Records from a data source:
····················

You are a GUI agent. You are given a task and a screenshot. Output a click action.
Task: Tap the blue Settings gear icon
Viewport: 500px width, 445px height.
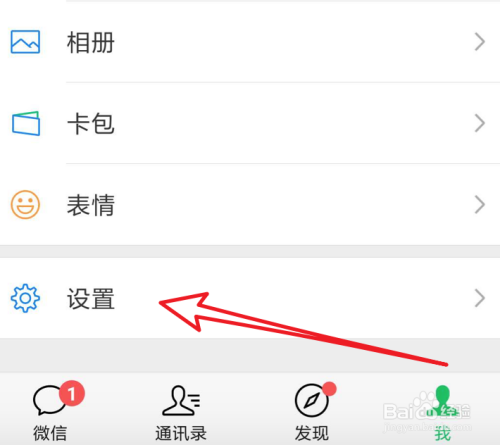point(25,298)
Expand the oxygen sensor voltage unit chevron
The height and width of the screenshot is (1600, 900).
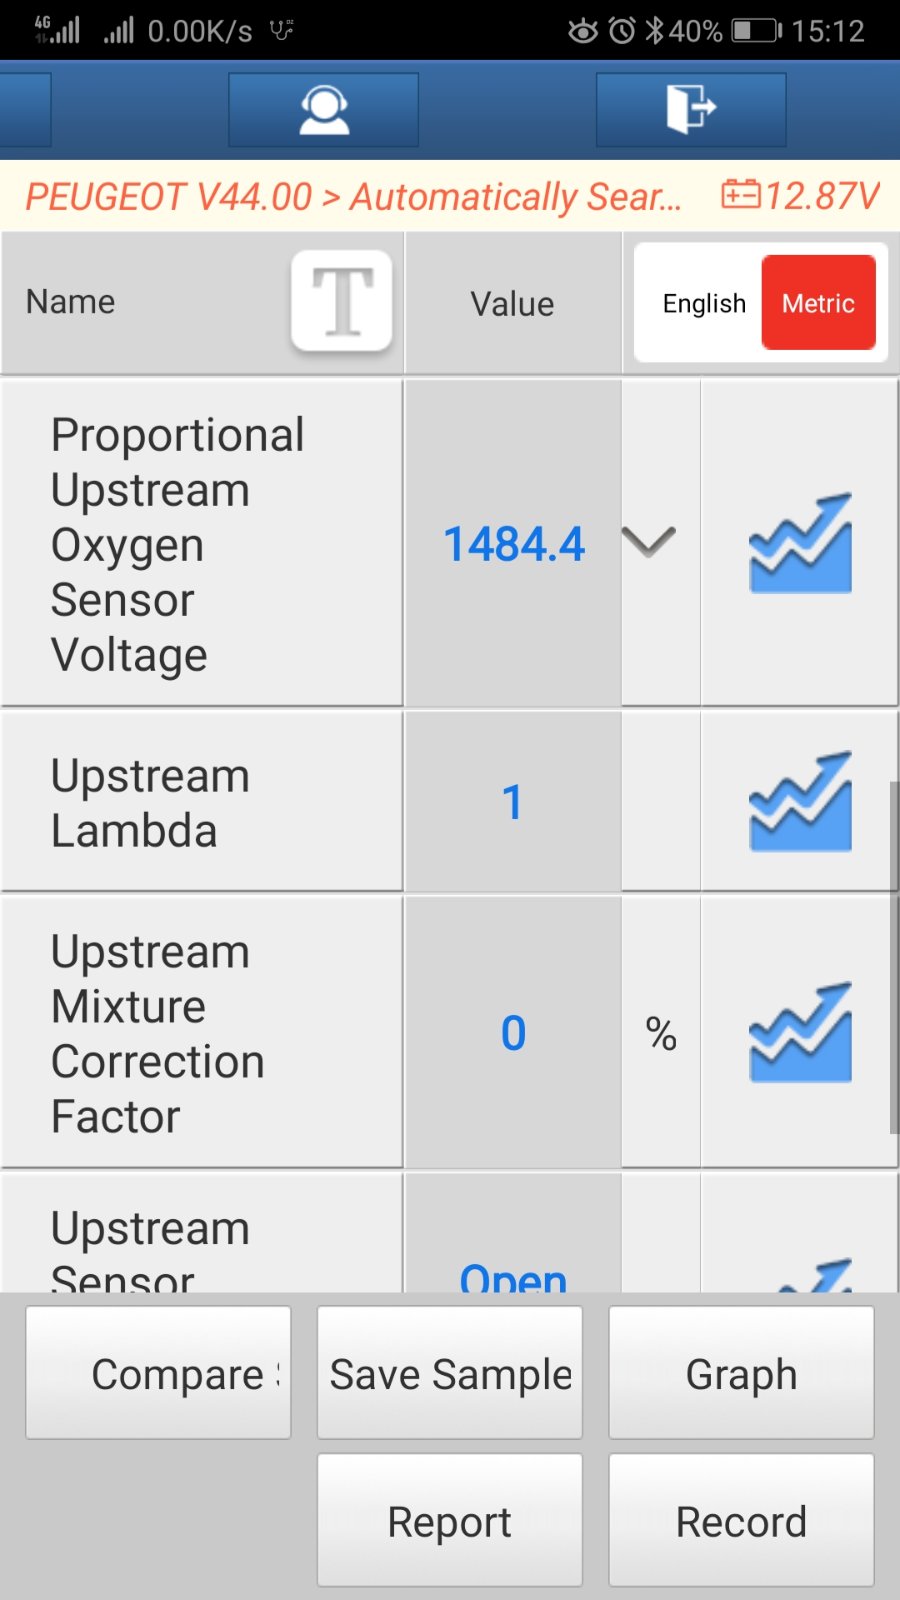649,542
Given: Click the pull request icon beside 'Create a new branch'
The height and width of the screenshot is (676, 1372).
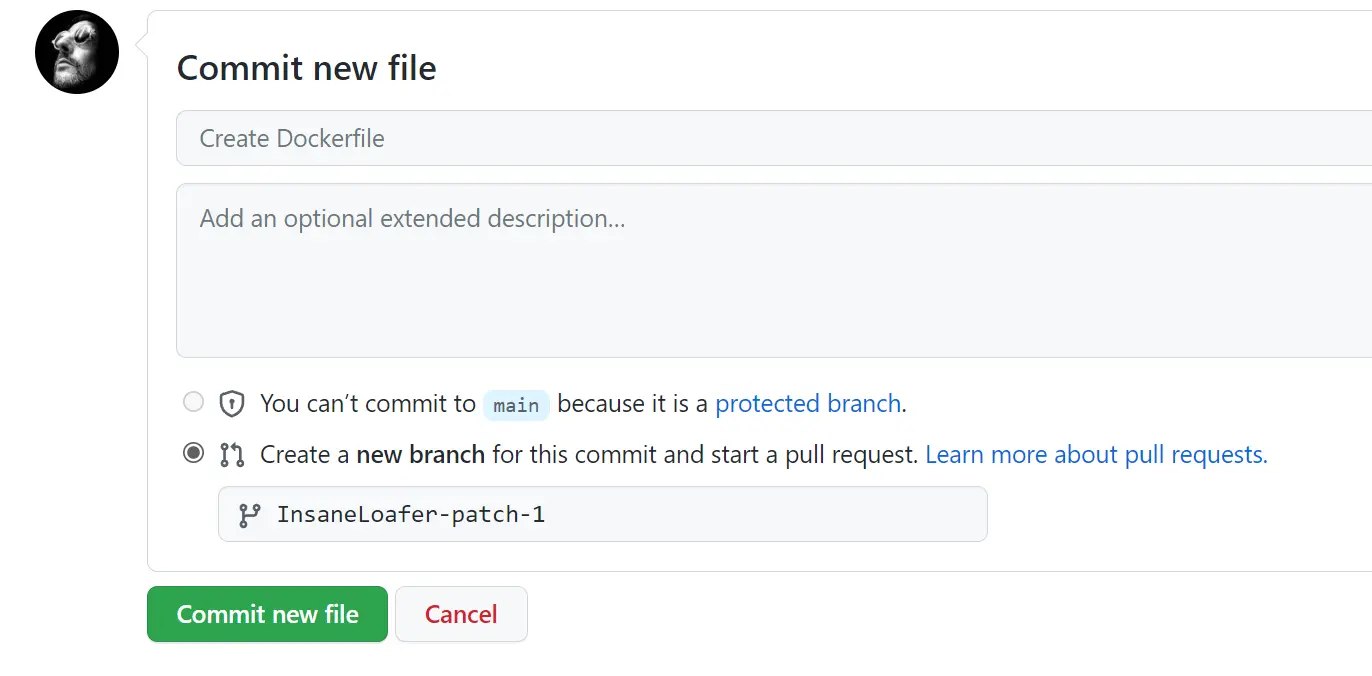Looking at the screenshot, I should click(232, 455).
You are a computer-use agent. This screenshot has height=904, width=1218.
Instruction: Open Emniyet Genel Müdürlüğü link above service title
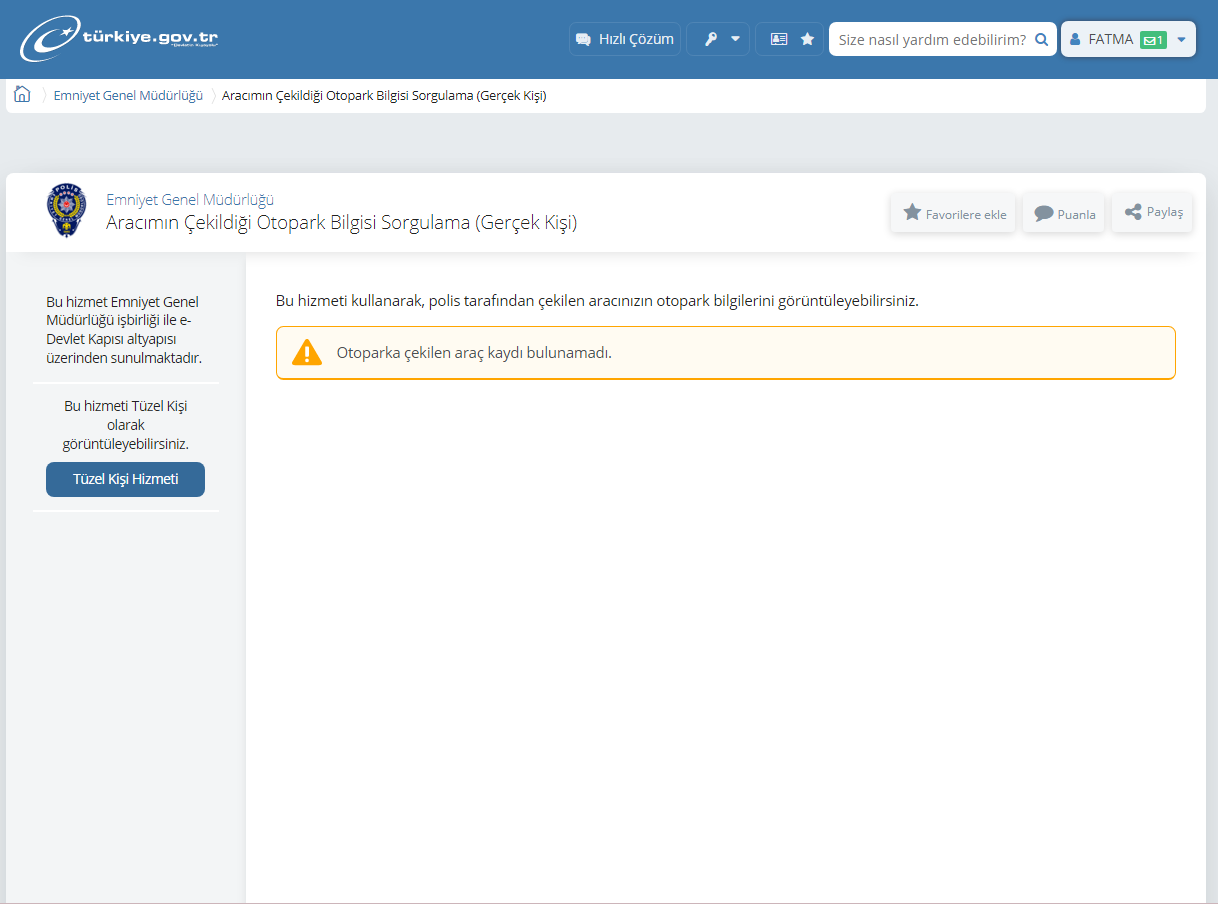pyautogui.click(x=190, y=199)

····················

> _Problem to work on_:
Note each line above that holds "agent", then copy all of them.

> _Worked solution_:
You are a GUI agent. You are given a task and a screenshot. Output a click action.
You are a computer-use agent. This screenshot has height=904, width=1218.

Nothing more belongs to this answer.